The garden is a bit of a commute from Jamie’s house so she will usually visit the garden to water amidst a day of work at the BTLT office or turn to her dad for watering assistance, as her parents have a plot right next to hers. Watering support like this is common in the garden; Jamie has not only watered her neighbor’s plots, but also exchanged seedlings and vegetable harvests. 

“We’re not all gardening in isolation, we’re gardening together and in community. There’s an avenue for an exchange of information and knowledge. It’s so exciting to me that we are able to do that every day and it’s something that we’re going to be able to keep doing.”

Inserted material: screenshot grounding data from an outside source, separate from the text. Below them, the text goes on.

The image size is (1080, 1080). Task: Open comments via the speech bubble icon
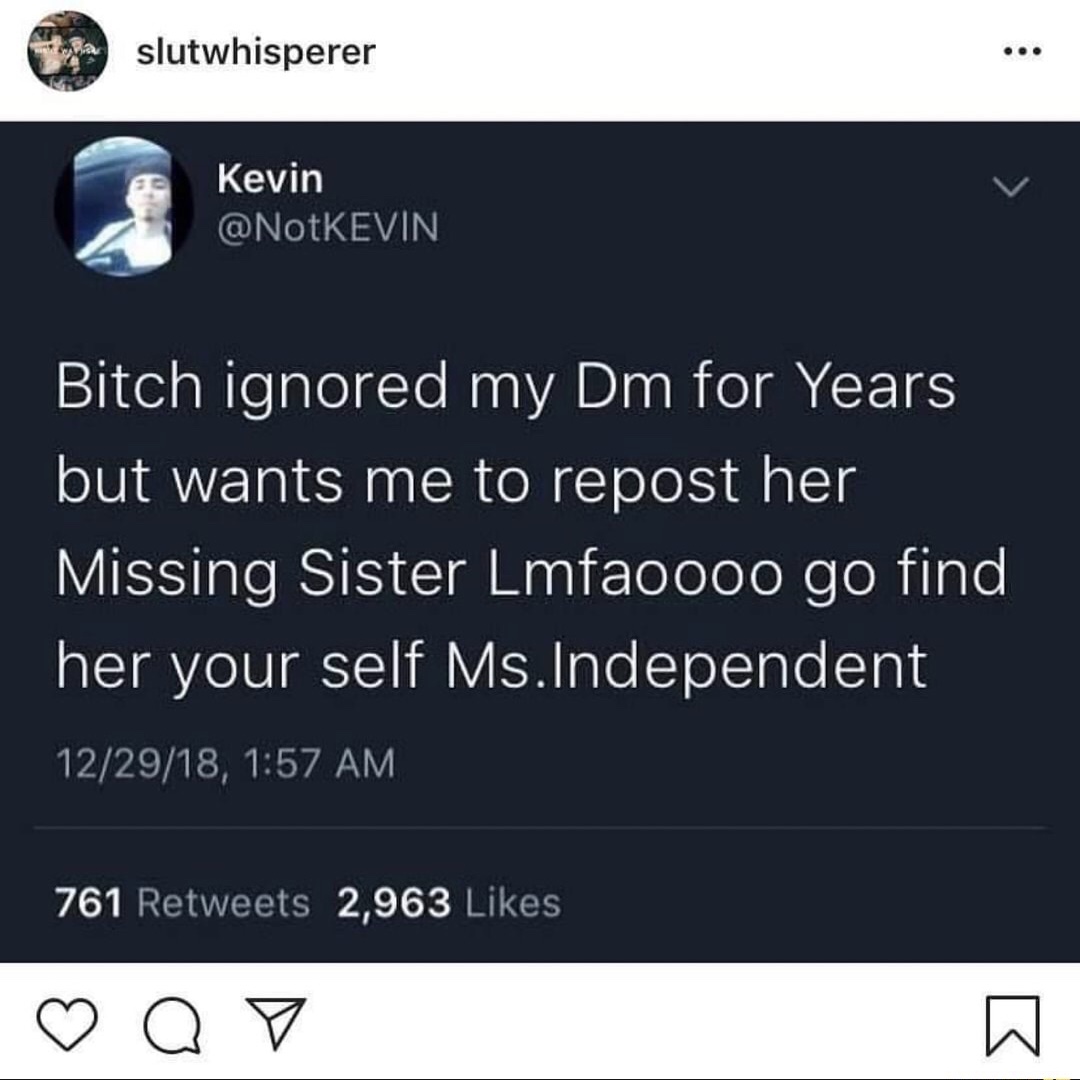[x=172, y=1026]
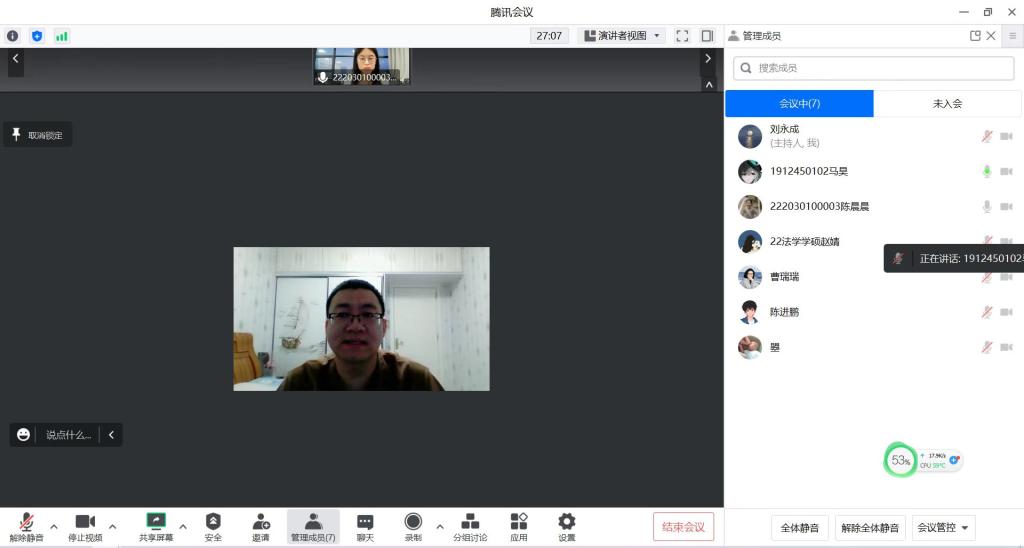The height and width of the screenshot is (548, 1024).
Task: Start recording with the 录制 icon
Action: click(413, 522)
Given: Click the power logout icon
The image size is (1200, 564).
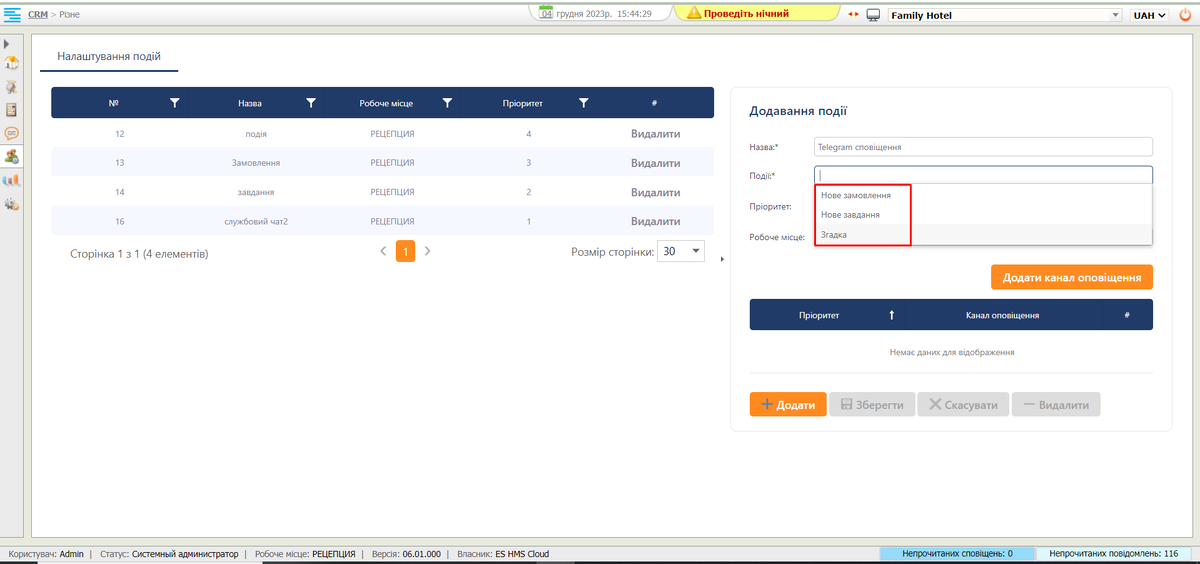Looking at the screenshot, I should coord(1185,15).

Jamie has found ways to extend this community beyond the fences in the garden. She loves to use the produce she grows to cook for friends and family, donate to MCHPP, or even turn her excess produce into compost. 

“It’s nice to be able to give what I’ve grown away. To be able to give people that I know or care about food that I spent hours growing and tending is very meaningful to me, I think food that someone has made is one of the most special things to receive from somebody.”

Devore Culver

As a non-profit, BTLT receives support from a range of sources, whether this be full-time staff, board members, or donors. While Jamie Pacheco works hard to support TSCG as the Program Manager at BTLT, Devore Culver has contributed tremendously to the Garden as a volunteer. 

While this is only the second year Devore (Dev) Culver has a personal plot, he was previously in charge of the Common Good Garden, and now continues to guide the Garden as a mentor in the BTLT gardening mentor program supporting new gardeners at TSCG.

I met with Dev right before a rainstorm, he transplanted his squash while we talked so he could get them in before it rained. Just as he got the last squash in the ground the storm began to start, giving the squash a good drink while we walked to the shed.

Early on in our conversation, Dev told me: “I garden because it’s something I’ve always done. It’s 20 minutes, 30 minutes at a time of relative solitude.”

As a child raised in Maine, Dev spent a lot of time gardening with his father. As a physician, gardening offered his father a sense of release and therapy. Dev and his siblings find a similar joy in the activity and have all carried on the gardening legacy of their father. 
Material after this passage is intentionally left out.